Días que no se acaban

Hay días que no se te acaban. No se te acaban las horas y los minutos se hacen eternos. No sé si es por los antibióticos. O quizás la media luna (menos mal que tenemos un satélite para echarle la culpa de todo aquello para lo que no tenemos explicación). Estoy cansada. No, estoy agotada. Hoy he hecho un paréntesis en la dieta y me he bebido casi media botella de un vino excelente. Un Somontano con nombre gracioso: Cojón de gato. Divino. Y mira, no sé si será la mezcla con los antibióticos, pero me está sentando de muerte. Creo que ya he dejado de escuchar un “mamá” que se repite hasta la saciedad. Cuando me canso, me llama Fátima, pero las exigencias de una niña de seis años siguen siendo las mismas. Te llame como te llame, sigue siendo un trocito de ti.

Y como si no tuviera bastante, me he seguido ofreciendo como profe de la IOC. Lo he hecho durante este semestre y al final, hago balance y sólo pienso en lo económico. Pero es que lo peor de todo es que al final hasta he tenido buen rollo con algunos alumnos. A pesar de la distancia (que lo es, por el tipo de formación), he tenido alguna sorpresa. Algún mail divertido. Algún comentario agradable en las encuestas… Aún así, no es la manera en que más me gusta enseñar.

Después de una mañana sin fin, y a pesar que he tenido clase con mi grupo favorito (siempre hay un grupo favorito, o un alumno favorito…. por mucho que digamos que somos objetivos e imparciales), me he quedado a comer (una ensalada de mierda) en el trabajo. Mi grupo favorito es de grado medio, aunque tienen una media de veinte años. Mi alumno favorito se parece a él. Físicamente, me refiero. Y también en la voz. Habla suave, como un susurro. Y tiene los ojos oscuros. Y siempre, siempre, te  mira a los ojos cuando te habla. Es buen estudiante, pero además, parece buena persona. Al final, como decía la película que vi ayer (Cuestión de tiempo), lo que cuenta es que sea buena persona. Así que espero que encuentre una buena chica (o un buen chico) y sea feliz. Al final, lo importante es que sean felices. Te das cuenta con los años. El otro día, en la vigilancia de examenes de la IOC (justamente) me encontré con un antiguo alumno. No me acordaba de su nombre, ni siquiera de su cara. Tuve que esperar un rato a que me explicase media vida, para que una bombilla se encendiese al final de la cabeza. Y entonces lo recordé: un chico tímido que siempre sonreía y no pegaba ni golpe. Pues está acabando en la IOC el ciclo que no llegó ni a empezar conmigo. Estaba contento. Se le veía contento. Y eso me puso contenta también a mí. Pensar que estuviste en su camino y te recuerda lo suficientemente bien para saludarte. Yo no recuerdo a la mayoría de mis profesores. Recuerdo a muy pocos. Sólo los que me cayeron bien. Al final eso es todo. Tú eres sólo un recuerdo. Y al menos, siempre pienso, mejor que sea bueno.

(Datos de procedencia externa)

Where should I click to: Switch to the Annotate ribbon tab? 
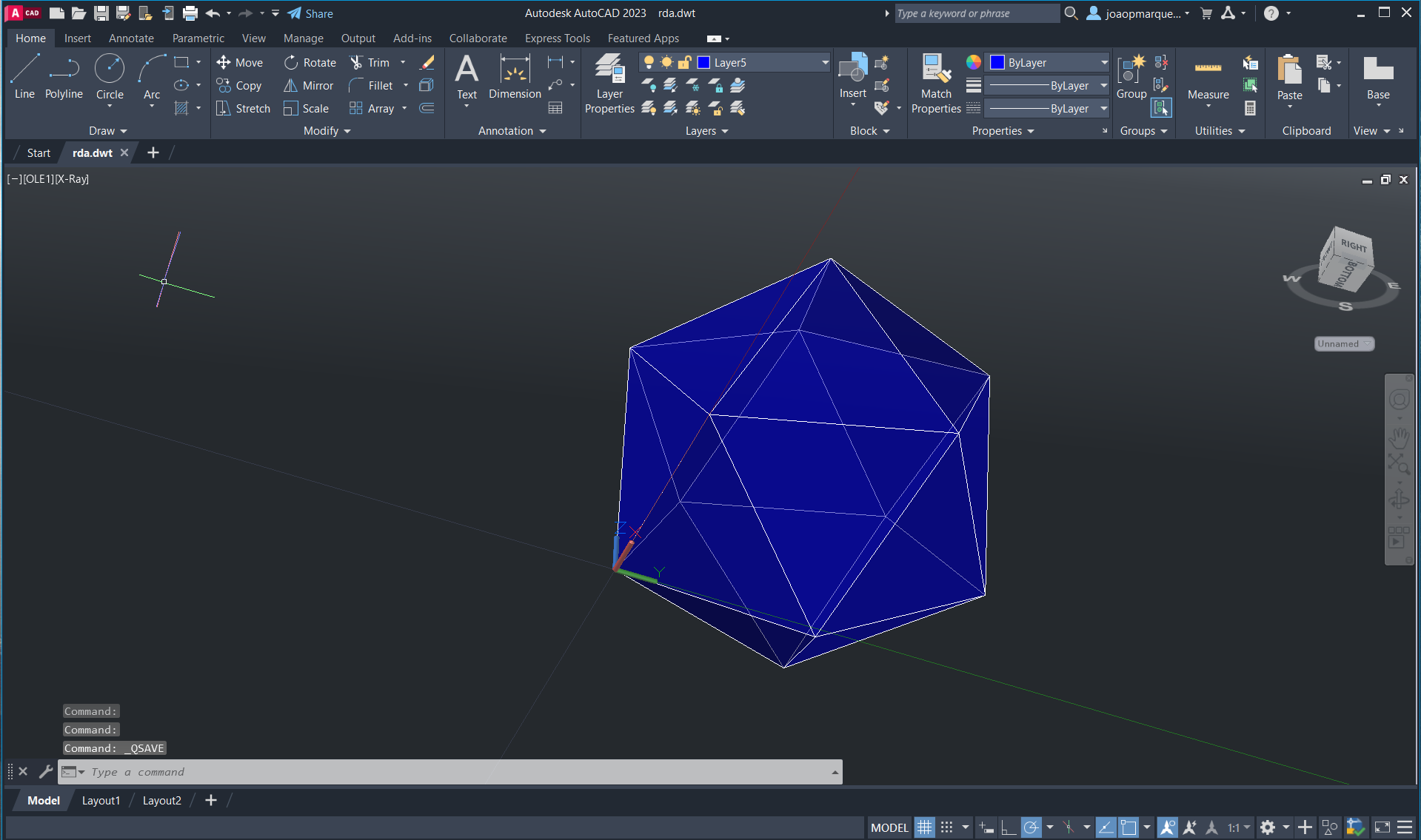(x=131, y=38)
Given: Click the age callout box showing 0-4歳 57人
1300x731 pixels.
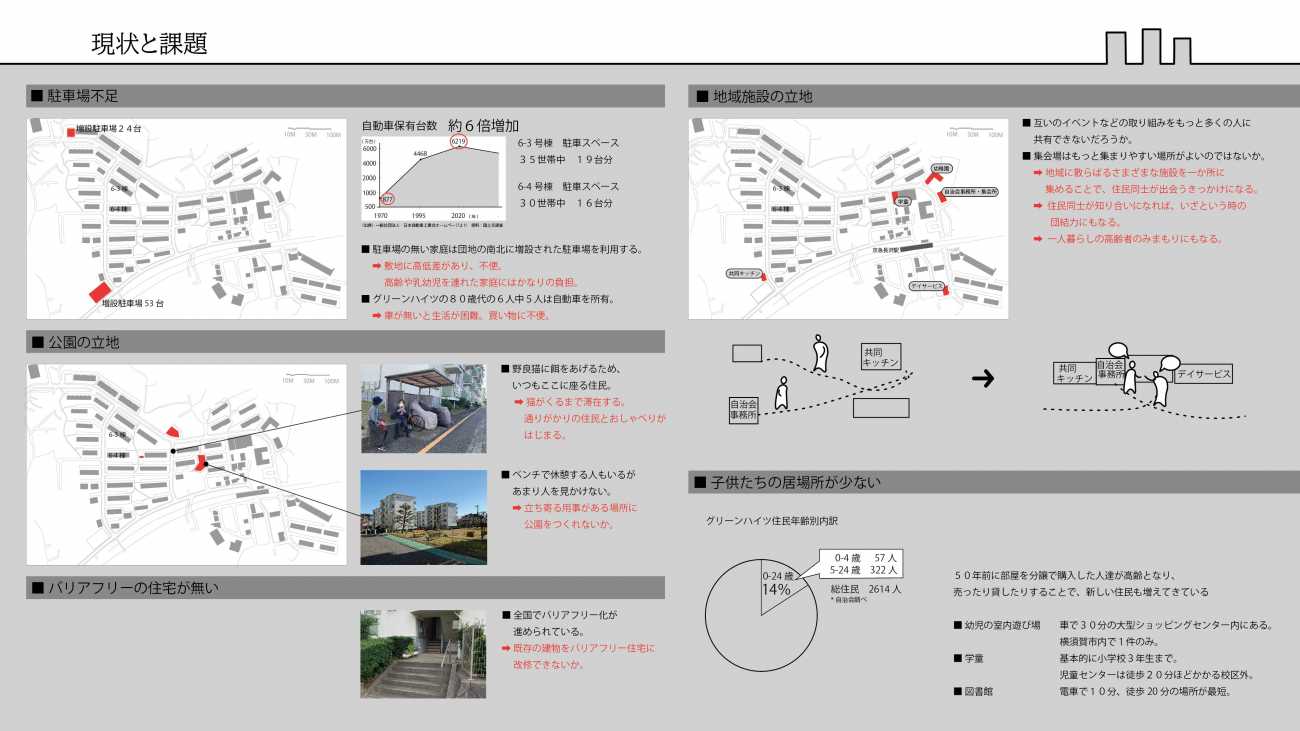Looking at the screenshot, I should 859,563.
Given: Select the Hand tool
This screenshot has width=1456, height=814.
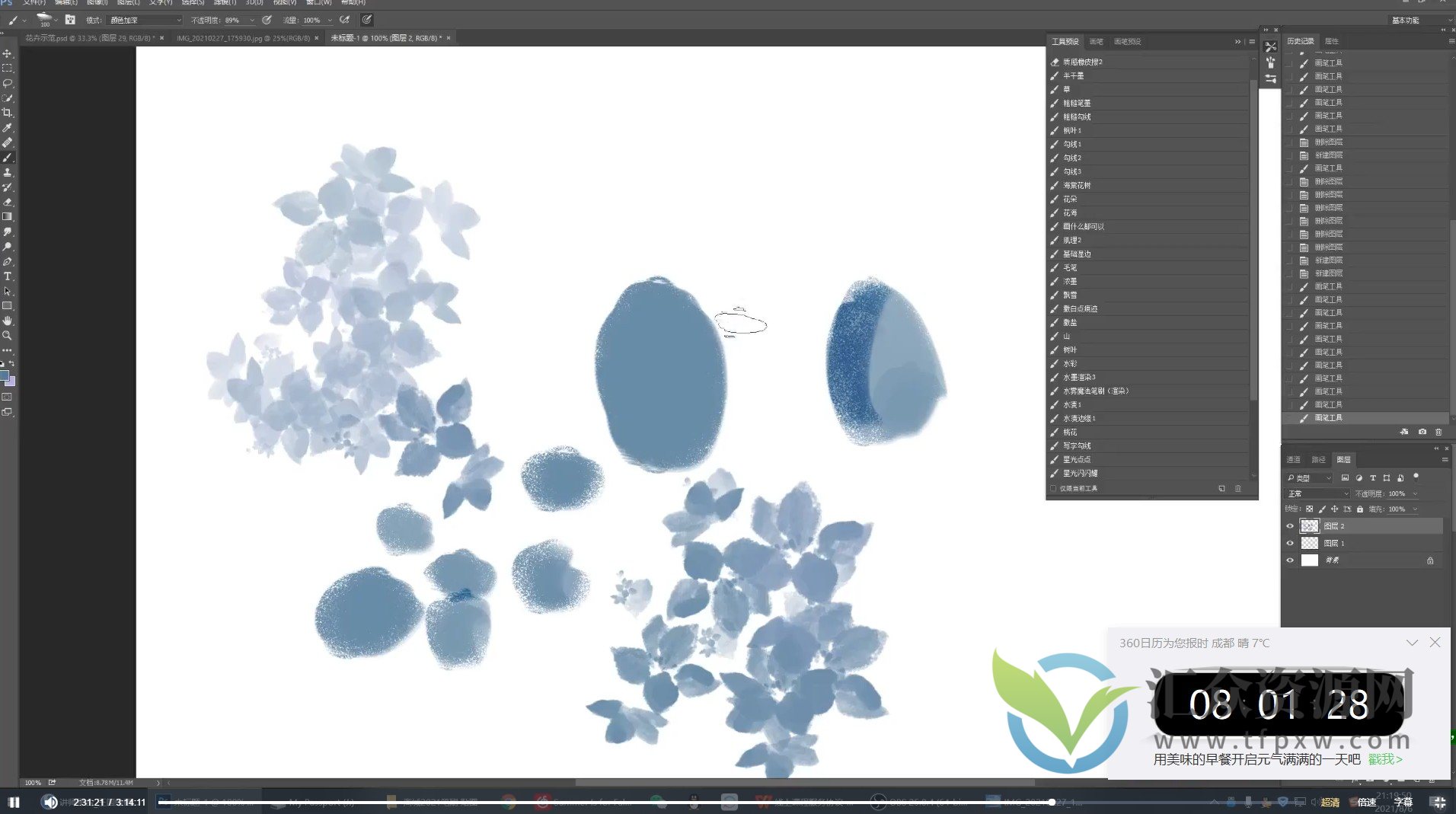Looking at the screenshot, I should click(x=8, y=321).
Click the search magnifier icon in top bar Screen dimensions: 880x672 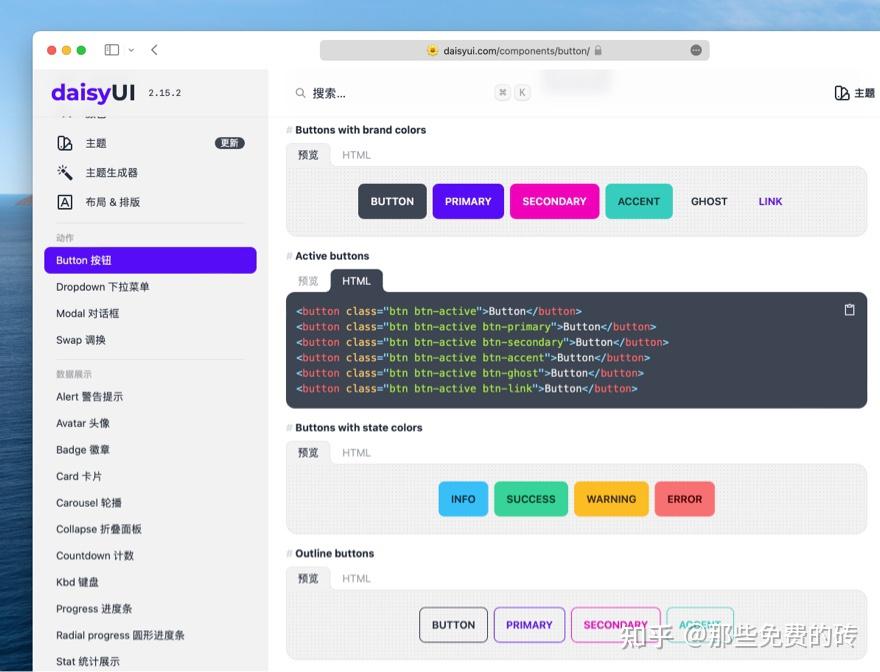point(301,91)
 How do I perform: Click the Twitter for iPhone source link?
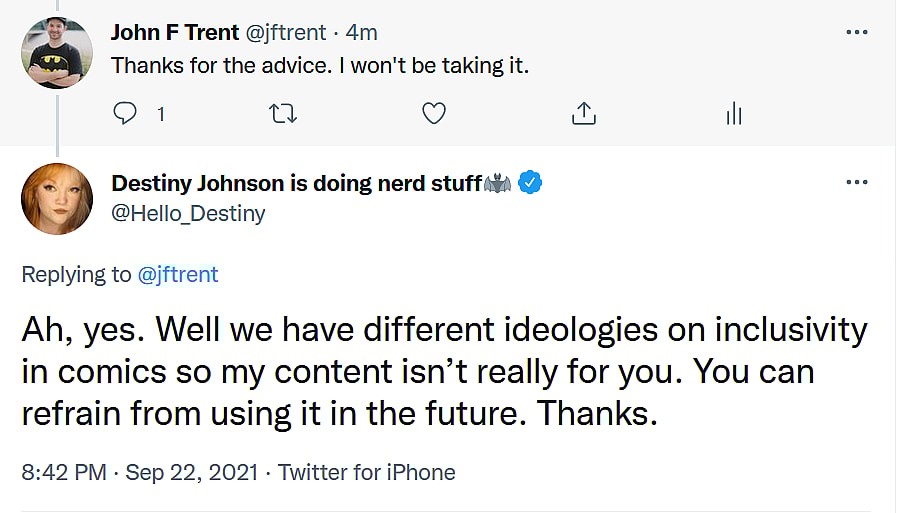click(x=366, y=472)
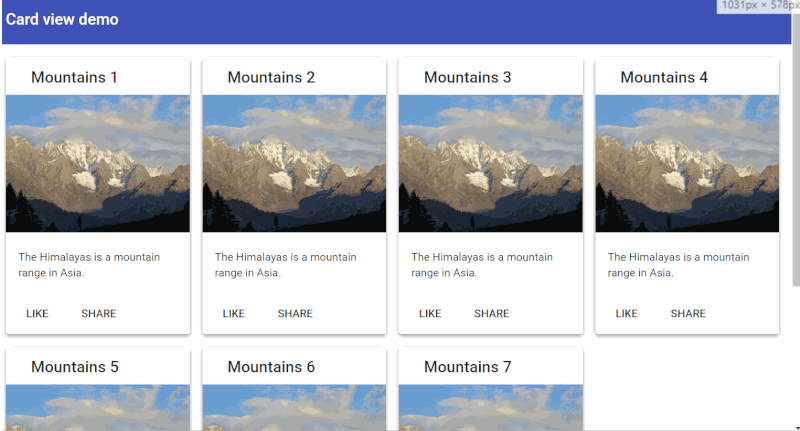Image resolution: width=800 pixels, height=431 pixels.
Task: Click the Mountains 7 card heading
Action: 468,367
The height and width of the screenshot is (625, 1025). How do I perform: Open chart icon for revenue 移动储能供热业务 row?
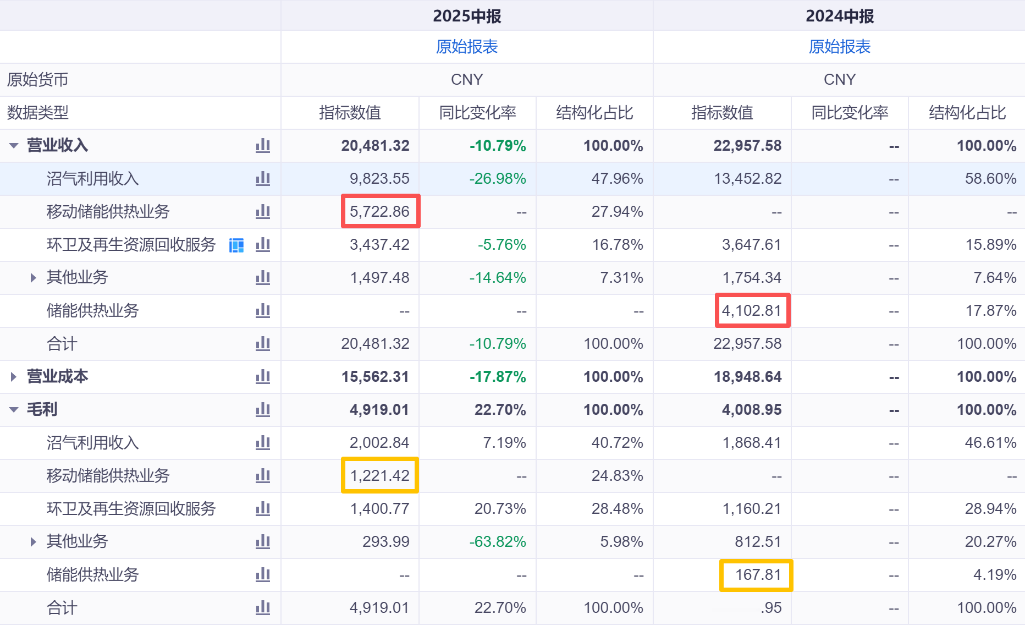click(263, 211)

El día se acaba. Y también el último vaso de vino (me niego a ponerme más… o me arriesgo a ir dando tumbos a la cama). Maria se ha dormido con un capítulo de “Erase una vez el hombre”….. que ella misma se ha puesto en la tablet. Se ha colocado una silla frente a la cama para verla, y me ha pedido si apagaré yo la tablet si ella se duerme. Divina.

Suena una canción optimista en el Spoty. Fijo que es del anuncio de la Estrella. Suena a verano. A cerveza. A Mediterráneo. A sandalias , a paella y mejillones de roca y a cuerpos desnudos bañándose en un mar turquesa. Echo de menos Menorca. Echo de menos Lisboa. Echo de menos viajar. Y aquí ando. Soñando con otra vida, pero viviendo ésta.